Anyway, it ain’t gonna happen. Companies go to a lot of trouble to keep employees in the dark about what others get, so there’s no way in hell that they’ll implement an industry-wide pay structure.
benzFree MemberOk, for those who had not started their studies I can see that, but would those who have studies ongoing or have just entered the industry with the key and valued skill-sets (Geo-ists, Engineers, etc) be sufficient to continue to see a potentially declining and decommissioned N.Sea through it’s life – assuming they want to work in the region of course?
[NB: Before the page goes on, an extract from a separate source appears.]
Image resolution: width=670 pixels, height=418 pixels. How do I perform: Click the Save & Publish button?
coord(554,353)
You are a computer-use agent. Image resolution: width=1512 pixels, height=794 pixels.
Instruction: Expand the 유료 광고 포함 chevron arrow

Unfortunately unless there is proper industry co-operation then a regional (short-term) solution to cost v production will certainly be a challenge to enact.
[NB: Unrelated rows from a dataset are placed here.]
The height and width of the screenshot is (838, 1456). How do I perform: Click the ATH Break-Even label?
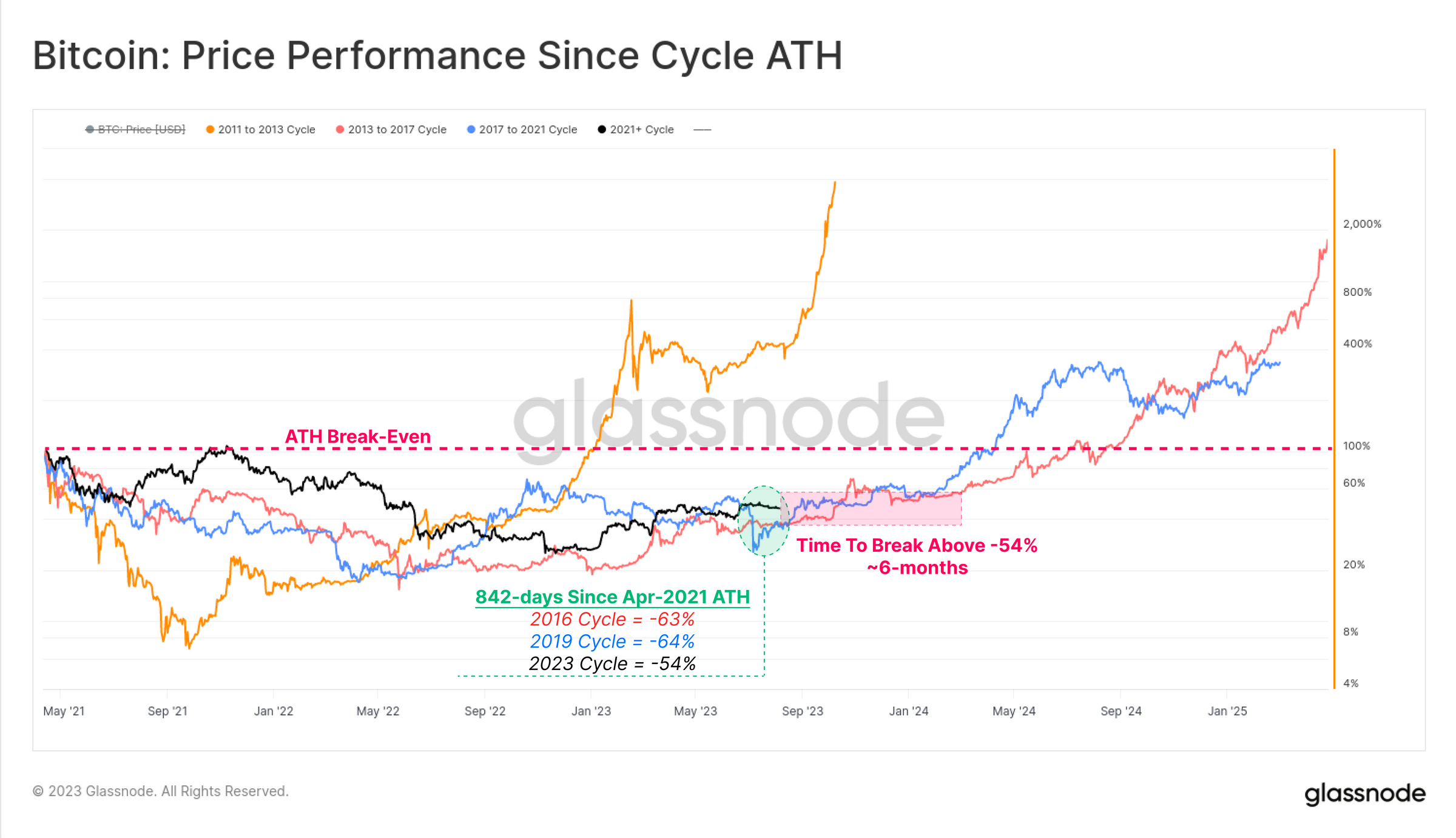pyautogui.click(x=358, y=437)
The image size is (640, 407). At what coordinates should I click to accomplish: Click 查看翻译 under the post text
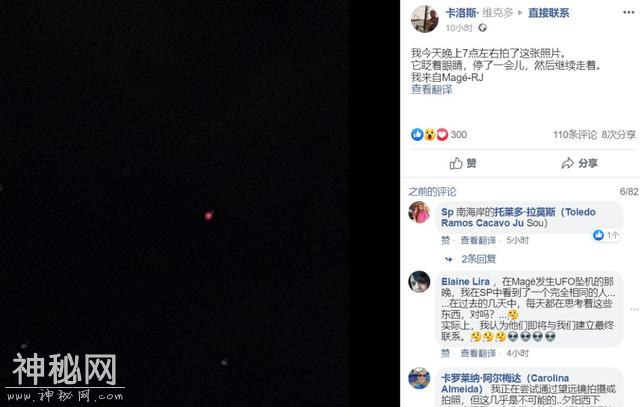coord(431,89)
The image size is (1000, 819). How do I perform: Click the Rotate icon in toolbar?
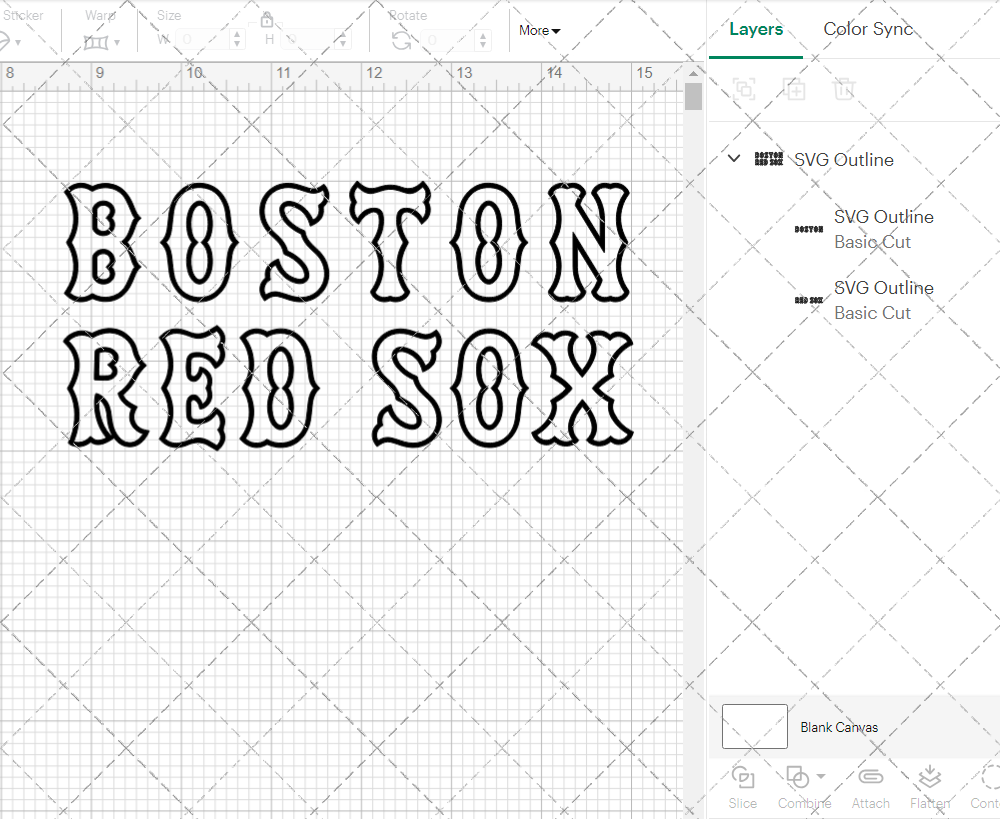tap(401, 40)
ultimateweevilFree MemberYes Jim apparently the North Sea industry is going down the toilet! However reading between the lines, my guess would be Premier have had a shit year and they’re getting the excuses in now ahead of the market announcement that they’ll miss profit forecast for the year.
It’s a cyclical industry that has its ups and downs. It’ll be fine within 6 months. Just look back at the ladst time prices dropped it didn’t last and prices were swiftly back towards the $80-$100 mark.